A notícia avançada pelo Notícias do Sorraia (via Sapo) diz que o automobilista foi identificado e autuado numa operação de fiscalização da GNR, junto às portagens de Almeirim. O auto prevê uma coima de 500 euros, perda de quatro pontos na carta de condução e uma inibição de conduzir por dois meses: sanções associadas a uma contraordenação muito grave.
Só que o condutor poderá escapar à multa por um detalhe técnico com peso legal. Segundo o jornal, o radar utilizado na operação estará certificado apenas até aos 250 km/h. Ou seja, acima desse valor, não existe garantia formal de que a medição corresponda à velocidade real do veículo.
O condutor decidiu contestar o auto por isso mesmo: se o radar não está certificado para medir velocidades acima dos 250 km/h, então não pode garantir, do ponto de vista legal, que os 280 km/h registados sejam fiáveis. E sem fiabilidade técnica certificada, a infração poderá não resistir.
É aqui que o caso ganha outra dimensão. Não está em causa discutir se circular a velocidades desta ordem é perigoso — isso é evidente.
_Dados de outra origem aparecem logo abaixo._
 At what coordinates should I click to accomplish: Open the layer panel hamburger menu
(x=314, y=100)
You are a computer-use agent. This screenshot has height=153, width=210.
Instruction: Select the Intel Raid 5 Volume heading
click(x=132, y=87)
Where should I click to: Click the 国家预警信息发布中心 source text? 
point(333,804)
O que está em causa é saber se o Estado pode sancionar com base numa medição que ultrapassa os limites de certificação do próprio equipamento.
O que diz a ANSR
A Autoridade Nacional de Segurança Rodoviária explicou ao Notícias do Sorraia que a sua função se limita à certificação dos radares, em parceria com o Instituto Português da Qualidade. A escolha e distribuição dos equipamentos cabe às forças de segurança.
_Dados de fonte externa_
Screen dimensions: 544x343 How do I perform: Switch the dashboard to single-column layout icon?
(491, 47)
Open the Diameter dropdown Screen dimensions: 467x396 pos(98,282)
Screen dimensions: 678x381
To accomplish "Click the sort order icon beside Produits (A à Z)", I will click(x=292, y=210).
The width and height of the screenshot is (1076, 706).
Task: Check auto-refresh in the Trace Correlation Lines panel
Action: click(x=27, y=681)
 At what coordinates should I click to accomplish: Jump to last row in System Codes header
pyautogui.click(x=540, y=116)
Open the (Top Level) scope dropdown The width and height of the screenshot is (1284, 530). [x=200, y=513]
No website da ANSR existem certificados para radares homologados até 300 km/h, mas também muitos cuja certificação se fica pelos 250 km/h, como parece ser, alegadamente, o utilizado neste caso.
A decisão da ANSR sobre a contestação apresentada pelo condutor apanhado a 280 km/h ainda não foi tomada e o processo pode mesmo seguir para tribunal.